In that ruling, however, the Court noted Congress, which has the authority to regulate interstate commerce, is free to determine “the extent the states may burden interstate mail order [and online] concerns with a duty to collect use taxes.” That day is imminent.
Sen. Mike Enzi (R-WY) and Rep. William Delahunt (D-MA) are widely expected to sponsor a bill to allow states to force out-of-state Internet sellers to collect their sales taxes.
The National Conference of State Legislatures (NCSL) is writing the bill. The only current hold-up, according to spokesman Neal Osten, is “adding some new provisions at the request of various stakeholders.”
“Stakeholders,” let’s be clear, are not American taxpayers, but the state legislatures wanting a new source of revenue to fill the gaps in their bloated budgets.
This bill would buffet the U.S. economy at the worst possible time. U.S. GDP contracted by more than 6 percent in the past two quarters. The last thing we need right now is more policies that suppress commerce.
The largely tax-free Internet has been a net contributor to state tax coffers, by encouraging economic growth and the collection of income taxes from those who make their livings with online firms. Increase the burden on those firms, and you decrease the number of jobs. This happened in New York in 2008 when Overstock.com closed all its offices in the state in response to a new online sales tax.

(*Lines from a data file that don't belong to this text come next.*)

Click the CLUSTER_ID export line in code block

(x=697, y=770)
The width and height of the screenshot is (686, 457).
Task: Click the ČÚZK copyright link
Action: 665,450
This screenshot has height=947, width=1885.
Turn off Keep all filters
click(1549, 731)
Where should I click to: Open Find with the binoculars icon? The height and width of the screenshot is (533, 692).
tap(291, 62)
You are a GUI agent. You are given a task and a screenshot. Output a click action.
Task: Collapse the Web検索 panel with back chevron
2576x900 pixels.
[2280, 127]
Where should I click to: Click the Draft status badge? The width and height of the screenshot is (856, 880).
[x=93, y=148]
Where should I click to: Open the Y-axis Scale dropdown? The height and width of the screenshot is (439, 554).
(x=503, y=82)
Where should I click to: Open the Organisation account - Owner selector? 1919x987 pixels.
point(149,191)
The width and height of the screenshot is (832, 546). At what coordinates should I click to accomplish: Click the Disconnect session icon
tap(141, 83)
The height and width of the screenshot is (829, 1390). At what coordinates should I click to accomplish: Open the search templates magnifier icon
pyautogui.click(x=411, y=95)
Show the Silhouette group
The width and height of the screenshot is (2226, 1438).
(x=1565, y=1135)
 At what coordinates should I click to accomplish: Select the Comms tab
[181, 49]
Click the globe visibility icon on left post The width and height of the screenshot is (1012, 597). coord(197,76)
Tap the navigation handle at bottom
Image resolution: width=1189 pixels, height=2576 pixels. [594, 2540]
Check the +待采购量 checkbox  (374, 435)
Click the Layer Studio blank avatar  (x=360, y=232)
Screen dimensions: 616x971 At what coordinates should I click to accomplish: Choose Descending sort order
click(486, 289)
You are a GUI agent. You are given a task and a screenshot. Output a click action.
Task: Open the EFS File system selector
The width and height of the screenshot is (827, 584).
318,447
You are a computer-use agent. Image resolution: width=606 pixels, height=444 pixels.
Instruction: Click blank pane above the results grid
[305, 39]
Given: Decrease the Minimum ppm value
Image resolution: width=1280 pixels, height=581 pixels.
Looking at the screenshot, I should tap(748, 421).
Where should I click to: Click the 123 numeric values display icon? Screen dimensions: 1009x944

Internet sales taxes also present a compliance nightmare for every online firm, from small “mom & pop” retailers to behemoths such as Amazon and Overstock. There are about 7,400 tax districts across the United States, which makes it absurdly difficult to ascertain which state gets what cut of tax revenue for a sale by an online retailer in California, made from a coffee shop in North Carolina, using a wi-fi connection from a company based in New York and routed through servers in Illinois, Nebraska, and Texas.
Supporters of this idea—a cabal known as the Streamlined Sales Tax Project—say part of the deal will be a simplification of sales taxes from state to state. The public can be forgiven for looking at the history of tax “simplification” in America and seeing it as a scheme to force all states’ tax rates up by reducing competition among the states.
One can empathize with state legislatures dealing with budgets bleeding pools of red ink. The solution, however, is not to buffet Americans with a hurricane of new taxes but to reduce government to handle only what is really needed. The public can easily afford that without new taxes.